Tasks for this exercise:
1 – Decide whether each statement below agrees with the passage on 1031 exchanges and LLC ownership. Give yes or no for each, with the passage's deciding words quoted exactly. (a) The relinquished property must be put into the LLC before the 1031 exchange. (b) The replacement property should be held under your own name for a substantial period before its ownership is changed. (c) The last poster hopes to sell up to 9 units and buy 31 units.
2 – Carry on the passage about 1031 exchanges and LLC ownership from the point where it stops.

Excerpted passage:
It would also be OK to do a complete 1031 and sell as yourself and buy as yourself. and after the fact contribute the property into a new LLC. Work with your accountant on that to set it up correctly.
@Thomas Schiulaz,Well, you can certainly do it without being penalized. However, there are a few things that you must keep in mind when changing the ownership of your replacement property.
- You must keep using the replacement property for investment or business purposes. Otherwise, the IRS can question your intent behind the exchange.
- Hold the replacement property under your name for a substantial period of time. Let the dust settle and then you can change the ownership of the replacement property without any issue.
You don't need to put your relinquished property into the LLC prior to your 1031 exchange. Instead, you can simply transfer the property title in the LLC's name later.
By my understanding I could sell the property from one single member LLC and with a 1031 purchase it with a different single member LLC then correct? I want to limit the amount of property the first LLC owns. I would be selling up to 9 units and purchasing 31 units if it all works out.

Dataset content:
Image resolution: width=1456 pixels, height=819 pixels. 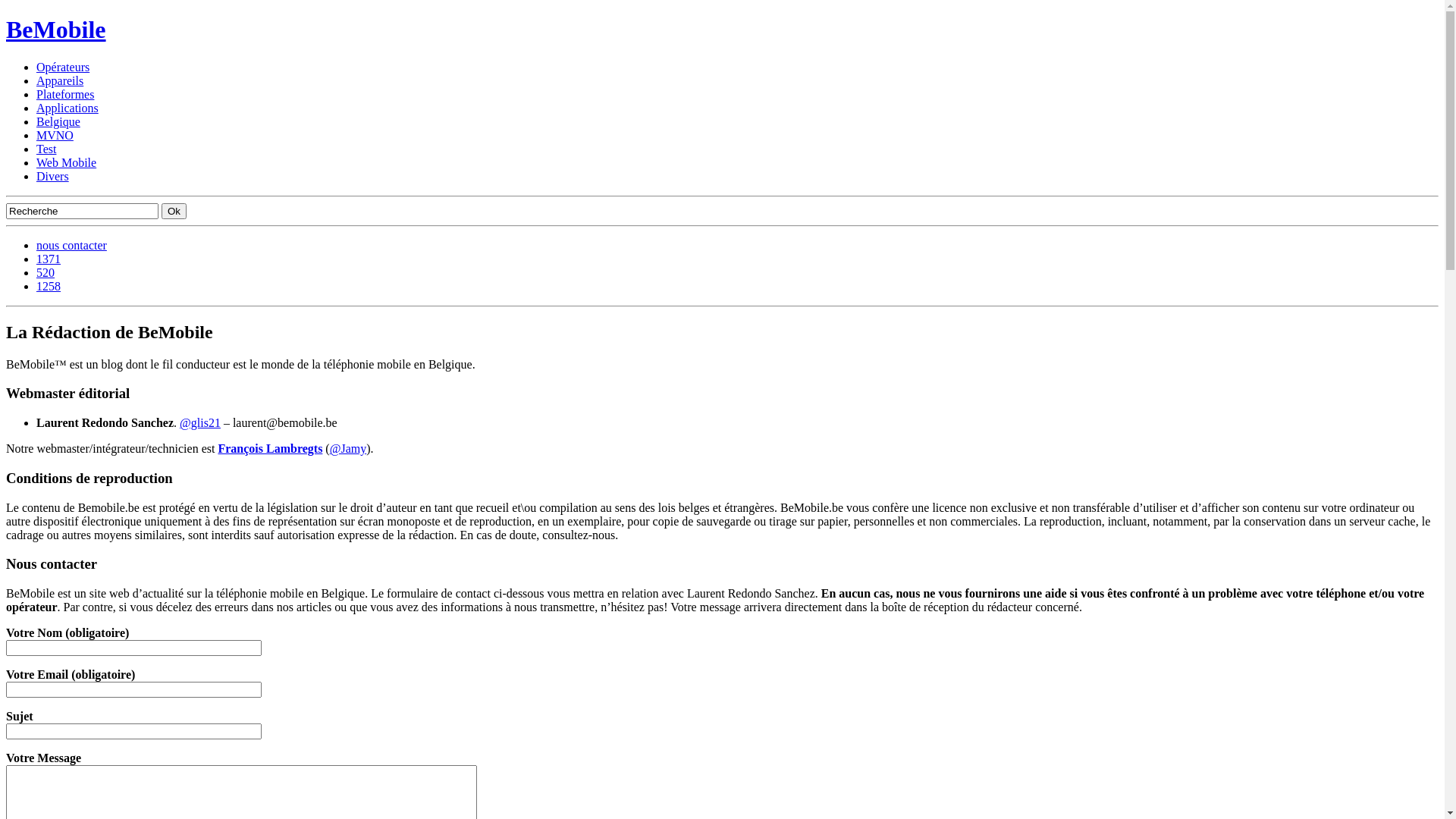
...
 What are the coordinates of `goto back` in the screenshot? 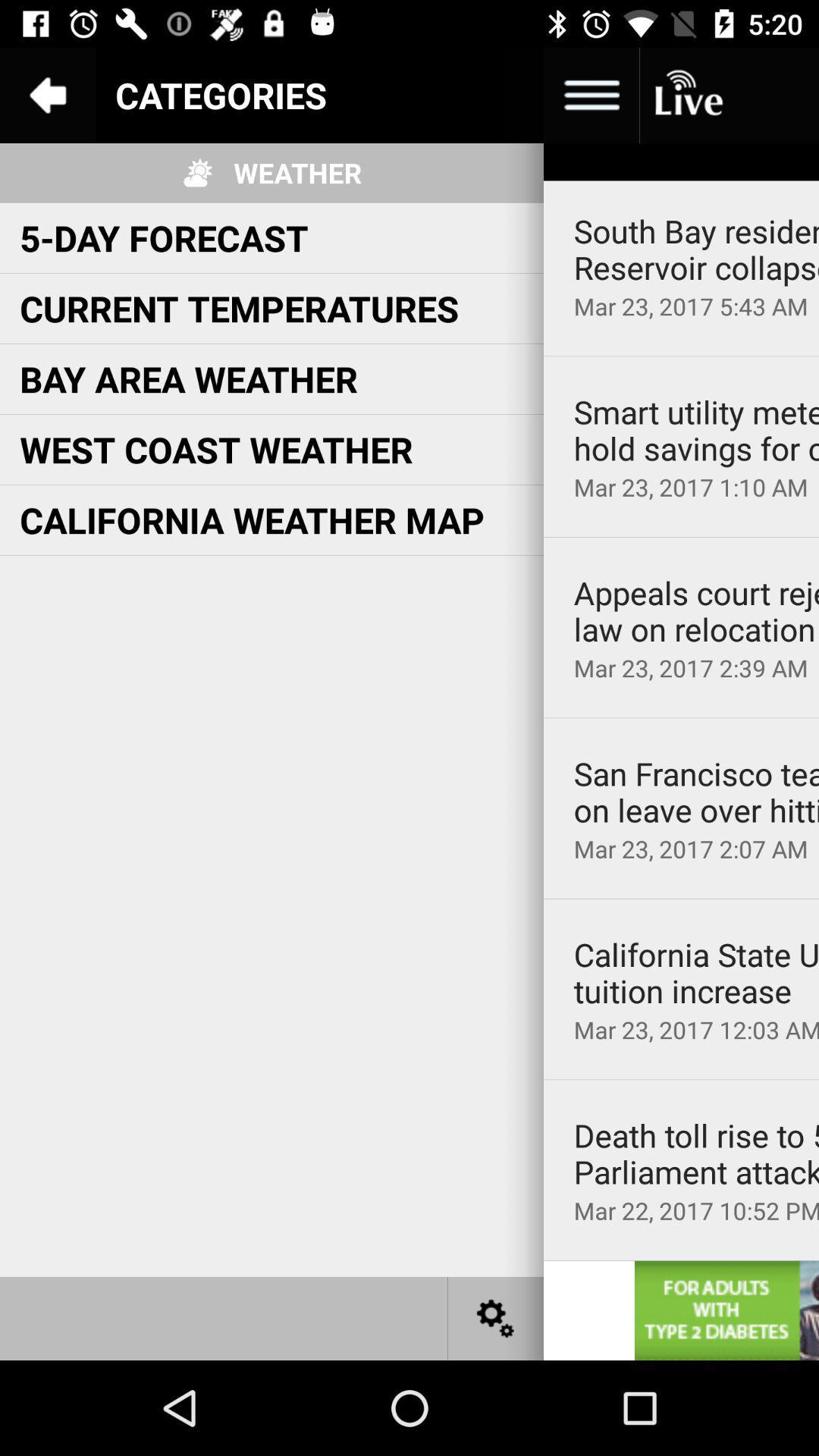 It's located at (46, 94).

Per-task answers:
1 –
(a) No: "You don't need to put your relinquished property into the LLC prior to your 1031 exchange."
(b) Yes: "Hold the replacement property under your name for a substantial period of time."
(c) Yes: "I would be selling up to 9 units and purchasing 31 units if it all works out."

2 –
@Cinnamon Harley , What you're talking about is probably best done with an amended return and the contribution into the new LLC. If those LLCs are single member LLCs that choose to be taxed as a sole proprietor then they don't file tax returns of their own. So selling from one to another and trying to 1031 wouldn't work. The IRS sees both as the same tax payer - you (or rather your personal tax return).
Deed on the property doesnt' determine the tax payer. You could put all of your properties into individual single member LLCs all owned by the first LLC and that wouldn't change your tax return a bit. But you'd now have properties all in different LLCs all still reported on the first LLCs tax return.
I don't think you need a 1031. Your accountant can do it easily enough without the 1031.
I would be selling 9 units to a completely different person then using that money to purchase new 31 units. Instead if returning those 31 to the original LLC I'd like to put them in a new LLC. Yes they're both single member.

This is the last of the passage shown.